The report, from the Treasury Inspector General for Tax Administration, reviewed a statistically valid sample of 105 Notices of Federal Tax Lien filed for the 12-month period ending June 30, 2011, and determined that the IRS mailed taxpayers lien notices in a timely manner as required.

However, the IRS did not always follow its own regulations for notifying representatives of the filing of the tax lien notices. IRS regulations require that taxpayer representatives be given copies of all correspondence issued to taxpayers. TIGTA estimated that 43,817 taxpayers may have been adversely affected because the IRS did not follow the requirements to notify the taxpayers’ representatives of the taxpayers’ rights related to liens.

In addition, when an initial lien notice is returned undelivered and a different address is available for the taxpayer, the IRS does not always meet its statutory requirement to send the lien notice to the taxpayer’s last known address. From a judgmental sample of 250 undelivered lien notices, TIGTA identified four cases for which a new lien notice should have been sent to the taxpayer’s updated address because IRS systems reflected that the address was updated prior to the NFTL preparation. These cases could involve legal violations because the IRS did not meet its statutory requirement to send lien notices to the taxpayer’s last known address.

“After filing Notices of Federal Tax Lien, the IRS must notify the affected taxpayers in writing, at their last known address, within five business days of the lien filings,” said TIGTA Inspector General J. Russell George in a statement. “However, as noted in previous audits, the IRS did not always follow its own internal guidelines for notifying taxpayer representatives of the filing of the NFTL. Therefore, the rights of some taxpayers may have been violated when the IRS did not notify their representatives of lien filings.”

In TIGTA’s fiscal year 2009 lien notice audit, it recommended that the IRS enhance its systems to ensure taxpayer representatives timely received lien notices. However, the IRS corrective action has not been implemented yet. In the report released publicly Thursday, TIGTA recommended that the IRS improve the controls and oversight for the processing of undelivered lien notices to ensure they are researched on a timely basis, and ensure the use of undelivered lien notice mail status codes is consistent in the procedures for the Automated Collection System and the Collection Field function.

The IRS agreed with TIGTA’s recommendations and plans to make changes to the respective internal guidelines to improve documentation and support the timely resolution of undeliverable notices, and evaluate the use of mail status codes against resource demands to determine if implementation is feasible.

The IRS disagreed that its actions jeopardized taxpayer rights. “We concur with your Outcome Measure relative to the number of taxpayer representatives that may not have been notified; however, we disagree that any failure to notify the representative jeopardizes the taxpayer rights,” wrote Faris R. Fink, commissioner of the IRS’s Small Business/Self-Employed Division. “In each of the four instances cited where the taxpayer’s representative was not provided a notice, the lien notice was timely sent to the taxpayer, thus affording their full rights of appeal.”

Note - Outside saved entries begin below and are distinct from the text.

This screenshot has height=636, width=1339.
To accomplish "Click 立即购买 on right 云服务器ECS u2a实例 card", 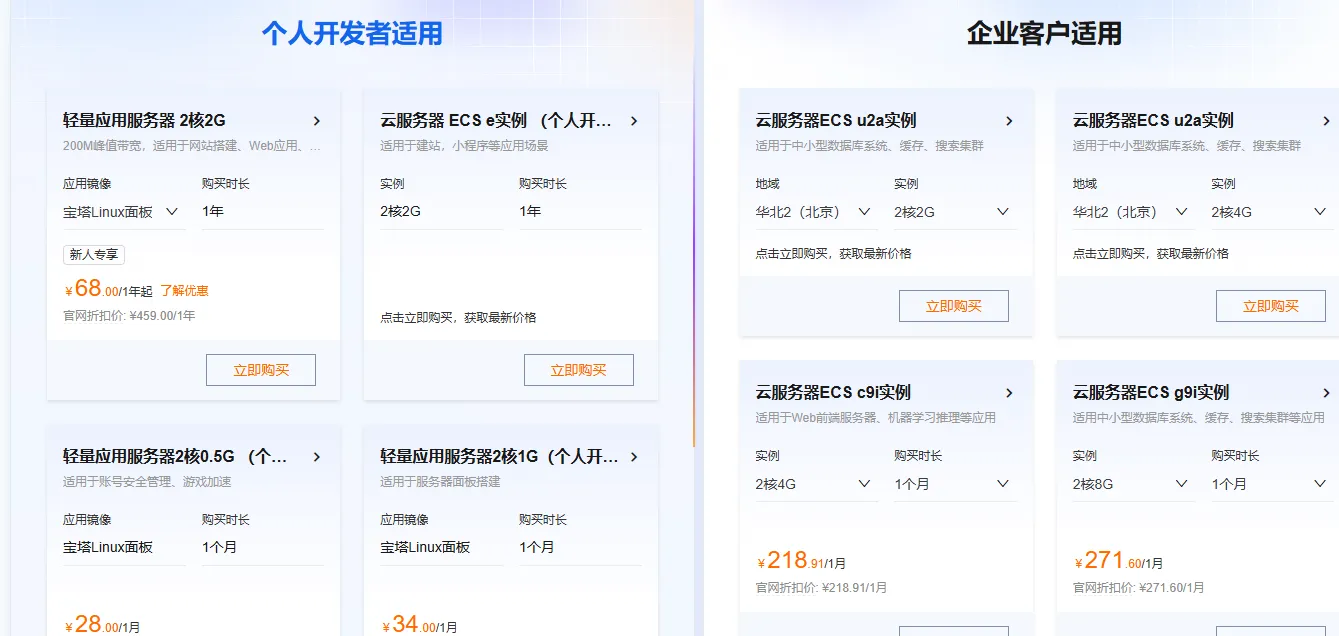I will coord(1271,305).

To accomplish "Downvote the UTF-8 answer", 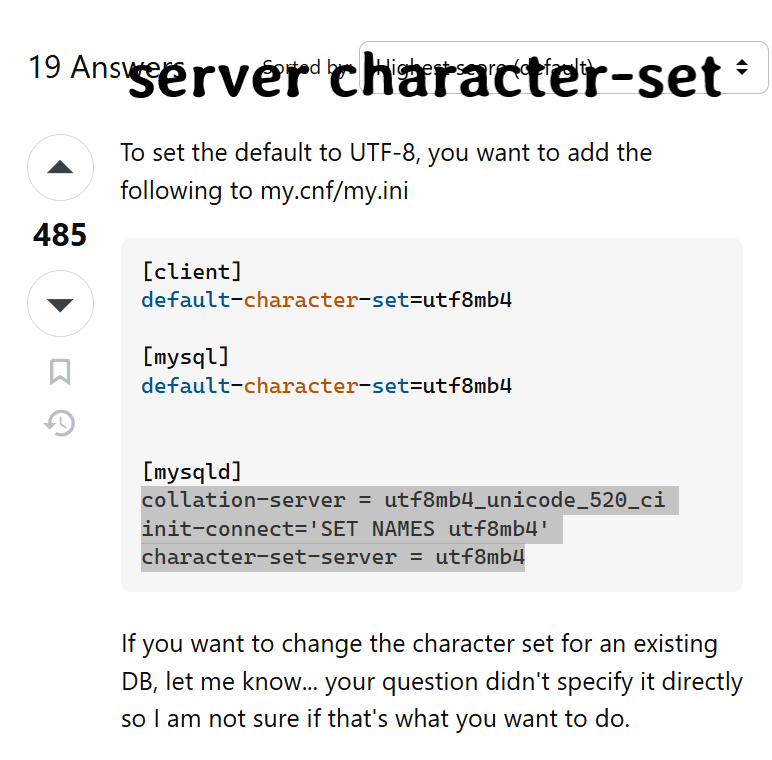I will coord(60,303).
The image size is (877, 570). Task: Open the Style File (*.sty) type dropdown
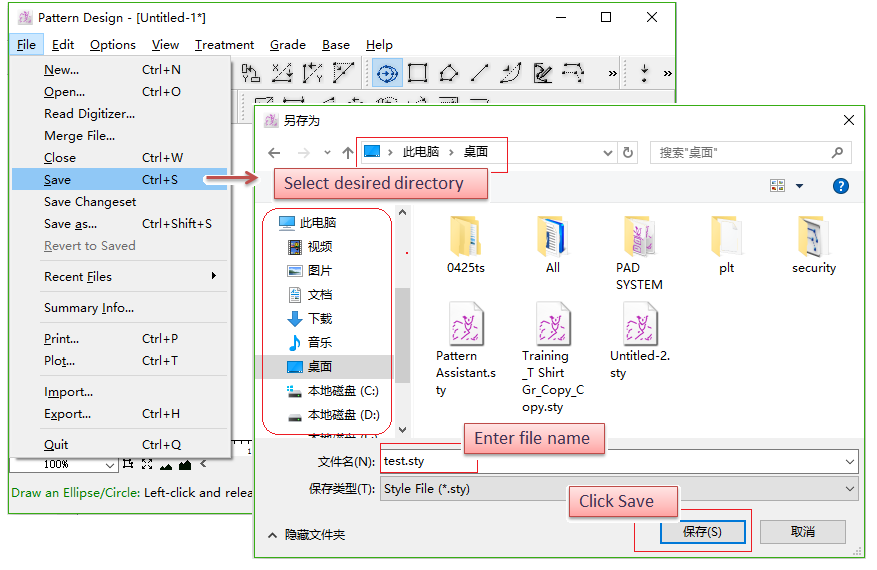coord(850,489)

TIGTA countered that taxpayers have a right to have representatives notified of a lien filing. Treasury Department regulations provide that notices are required to be given to recognized taxpayer representatives. “We identified instances in which the IRS did not send a lien notice to taxpayer representatives, thereby resulting in a potential violation of the taxpayers’ right to have an authorized representative notified of the filing of a lien,” said the report.

In the case of the four taxpayers, TIGTA added that the IRS did not comply with the statutory requirement of providing a lien notice to the taxpayer’s last known address within five business days of filing the lien. Furthermore, the IRS did not reissue a lien notice to the four taxpayers’ more current address until TIGTA notified the IRS that the original lien notice was not sent to the taxpayers’ last known address.